I thought I'd settled into a pretty good routine balancing out work and home life. The whole family was getting up at the same time every morning, and while the kids were having breakfast and some morning play time, I would grab my coffee and settle into my first article of the day.
The problem was, that's when everything would pretty much go to hell.
My toddler would climb into my lap and joyously smash his cereal-sticky fingers into my keyboard.
My 5-year-old would poke his head in to ask, "Hey, hey, hey Mom? Hey Mom? Hey? Mom? Hey, what goes faster, a subway or a bus? I think a JET but anyway, Mom? Subway or bus?"
The toddler would demand a viewing of his favorite Internet video, the one with the hedgehogs running around with their heads stuck in toilet paper tubes, and when I said no honey we'll do that later, he'd weep angrily, kick my chair, then run off to the other end of the house to attempt a Revenge Diaper Poop.
The dog would station herself nearby and launch into her daily business of releasing steady puffs of sulfurous-dead-whale-farts in my direction.
The 5-year-old would ask if he could have a different Curious George because "THIS Curious George has a lion in it and Mom, I've decided I don't LIKE lions. I like DINOSAURS and HAMSTERS but LIONS are—MOM? Are you listening to me?"
Inevitably, the toddler would suddenly race in and happily announce that "I pooped, Mom, Mom, Mom? I POOOOOOOooooOOOOOOoooooPED!"
(His brother, helpfully: "MOM? DYLAN POOOOOOOOOOOOOOOPED!")
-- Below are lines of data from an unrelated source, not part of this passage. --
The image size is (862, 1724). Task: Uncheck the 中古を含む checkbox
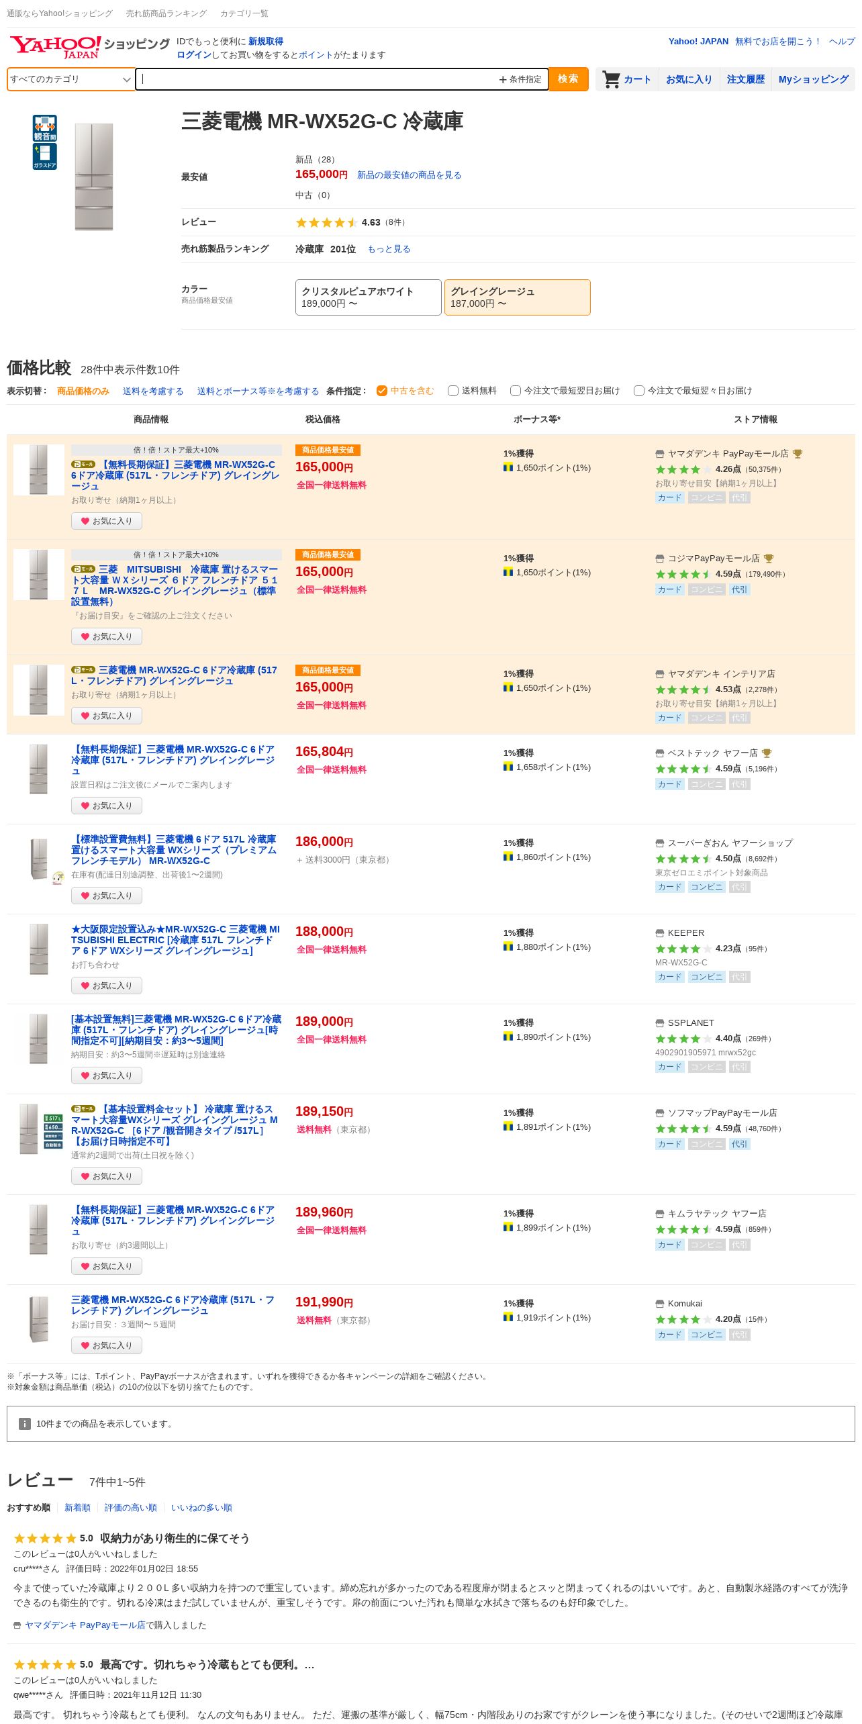pos(382,391)
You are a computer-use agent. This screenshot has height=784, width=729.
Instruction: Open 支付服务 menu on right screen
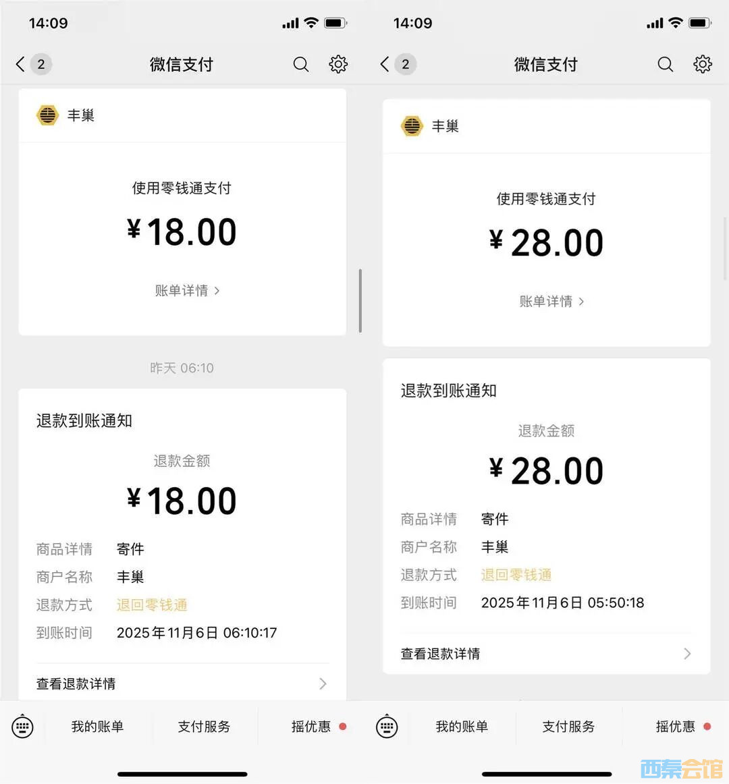(x=568, y=727)
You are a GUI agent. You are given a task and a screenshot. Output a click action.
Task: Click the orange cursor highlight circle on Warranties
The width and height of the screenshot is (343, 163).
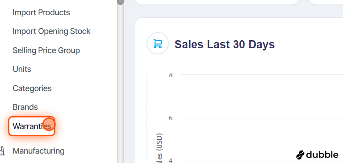coord(49,124)
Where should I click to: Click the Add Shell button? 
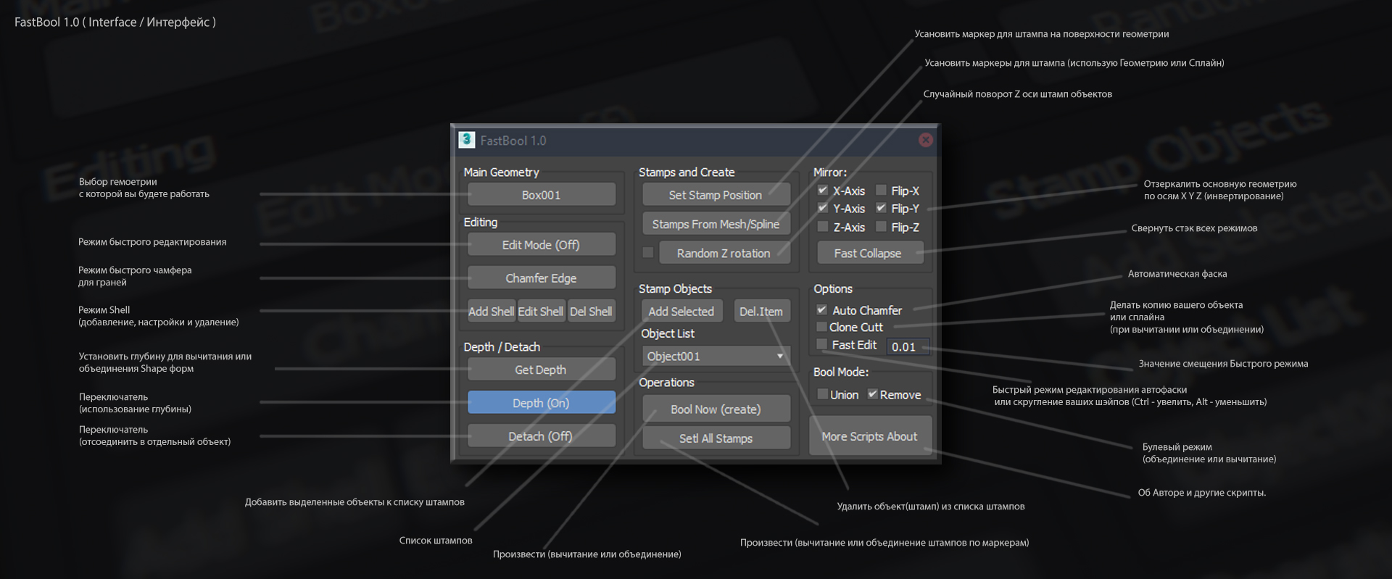[x=491, y=311]
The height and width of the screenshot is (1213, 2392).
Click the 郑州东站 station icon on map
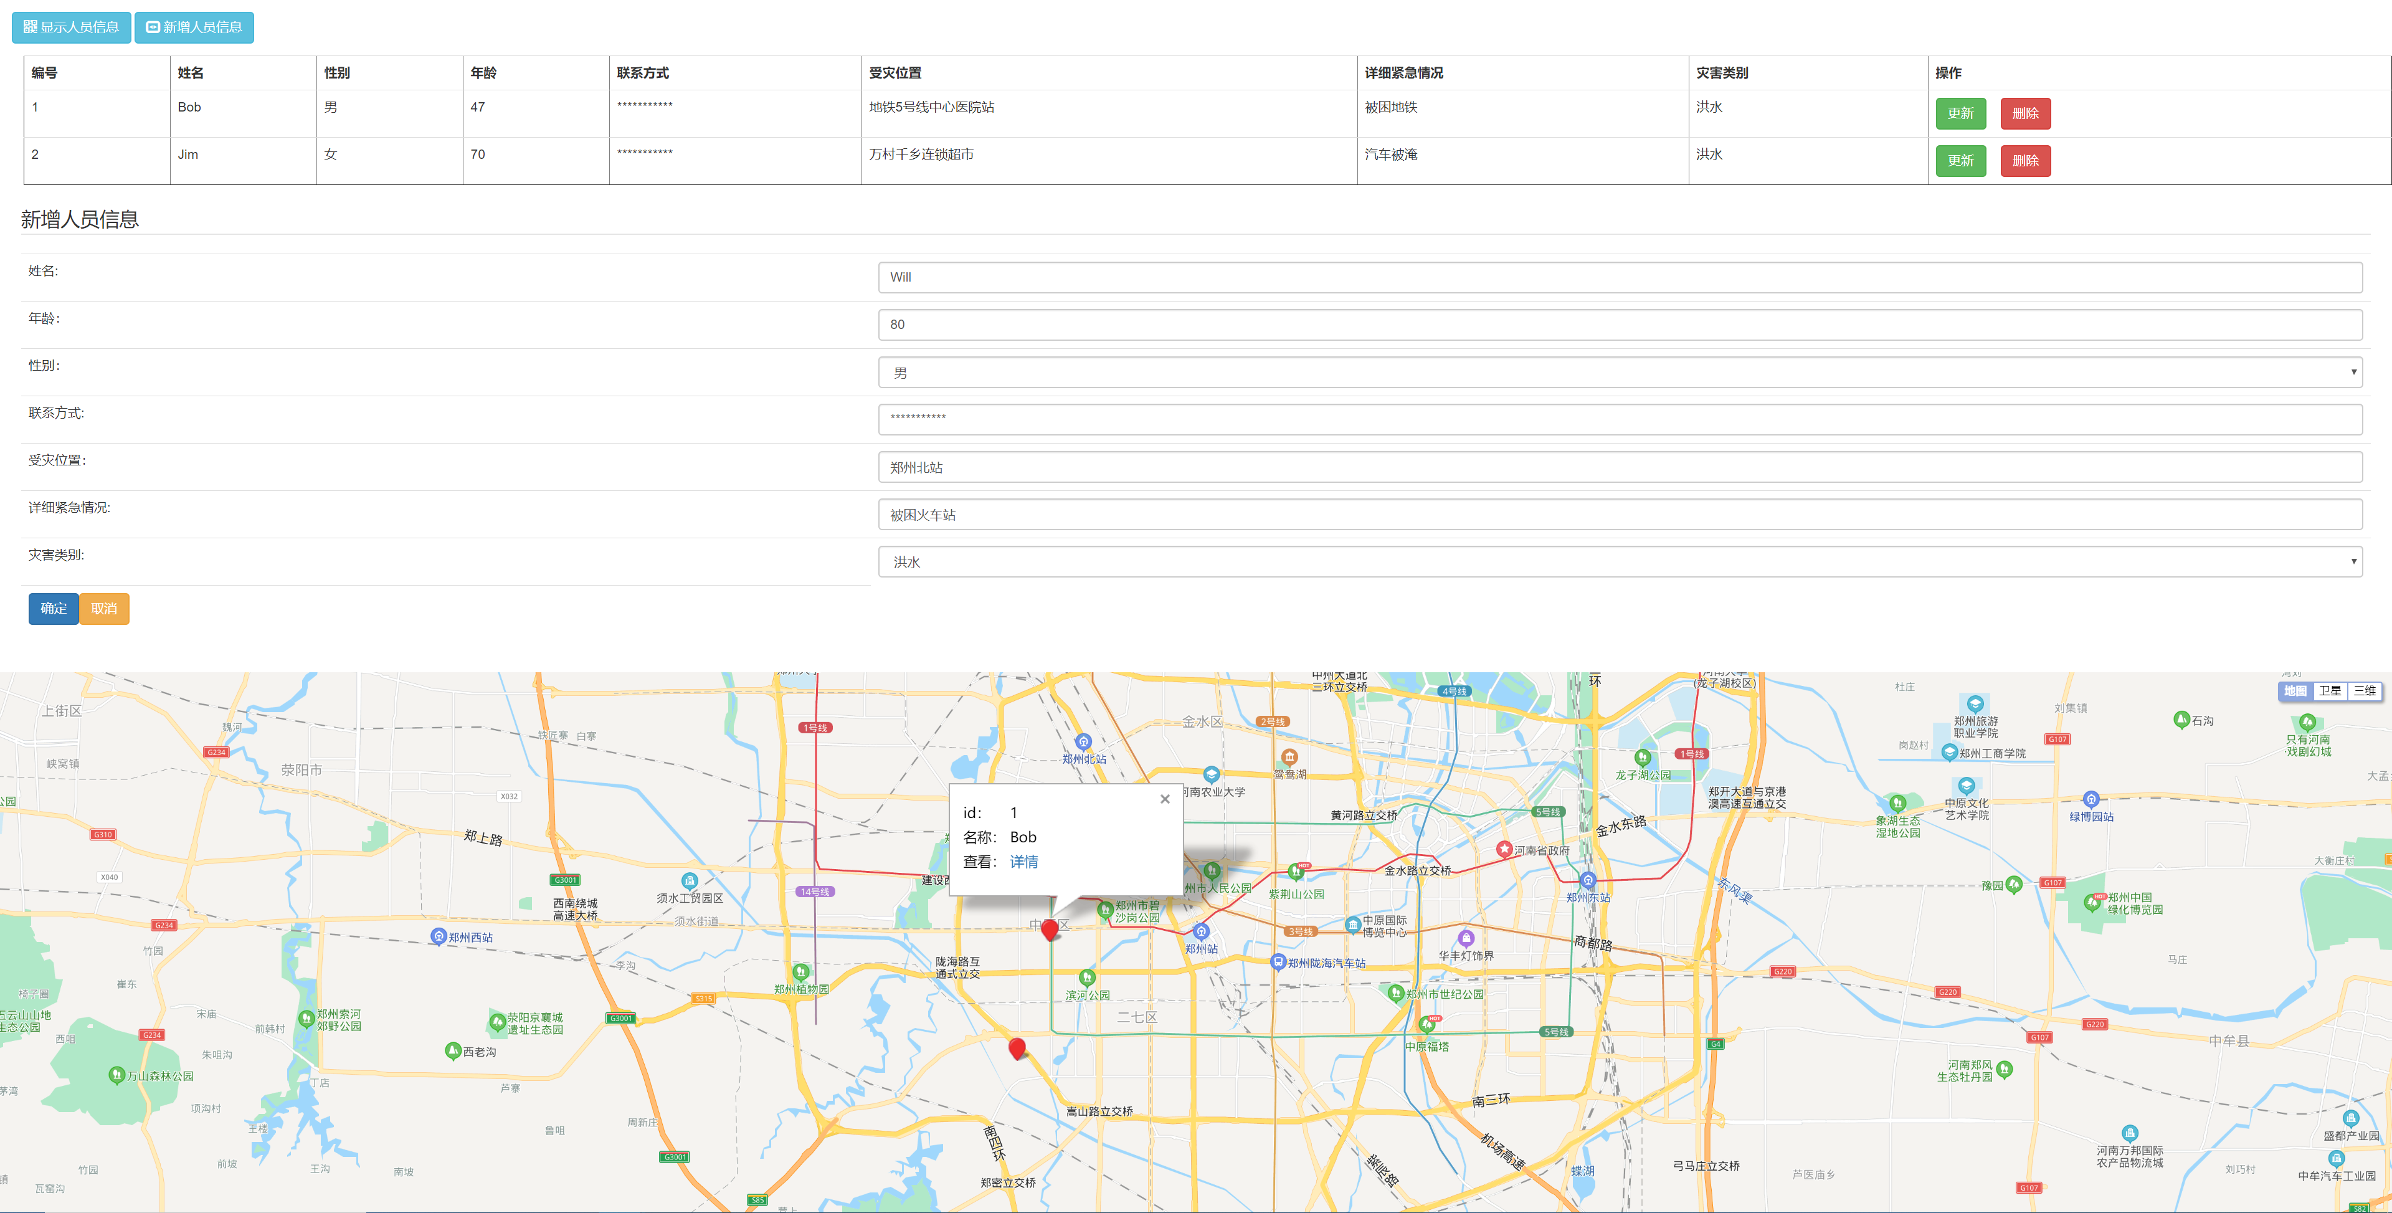pyautogui.click(x=1588, y=880)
Picture, if you will, an unkempt woman hunched over a glowing laptop, repeatedly flapping one arm in a desperate gesture for quiet, frantically searching out story ideas and sending half-formed emails to her editor. Minutes would tick by and pretty soon it would be damn near naptime, and me without a shower. That was usually the point when the doorbell would ring and a UPS guy who bore a striking resemblance to Chris Pine would need a signature, which he would collect with a barely perceptible shudder as I breathed stale coffee on him while hitching at my wrinkled, muffin-top-revealing sweatpants.
Basically, I was spending most of my morning hushing the kids while taking forever to grind out one freaking article. Not exactly a fantastic use of anyone's time.
So here's what I did to solve the problem, and I hope you didn't pay full price for these seats because you are only going to need the EDGE: I set my alarm for an hour earlier.
And that. Fixed. Everything.
Now I sit in a cozy dark living room in total silence, sipping coffee while it's still hot. I can get that first deadline out of the way before the kids are even out of their PJs, and instead of rushing past them to the computer, I'm sitting with them at the breakfast table talking about what we're going to do during the day. By 9 a.m. I'm showered and even ready, mostly, sort of, to be seen by other human beings.
I don't love getting up when it's pitch dark outside, but man oh man: so worth it.
Have you found any basic tricks for improving your own work/life balance?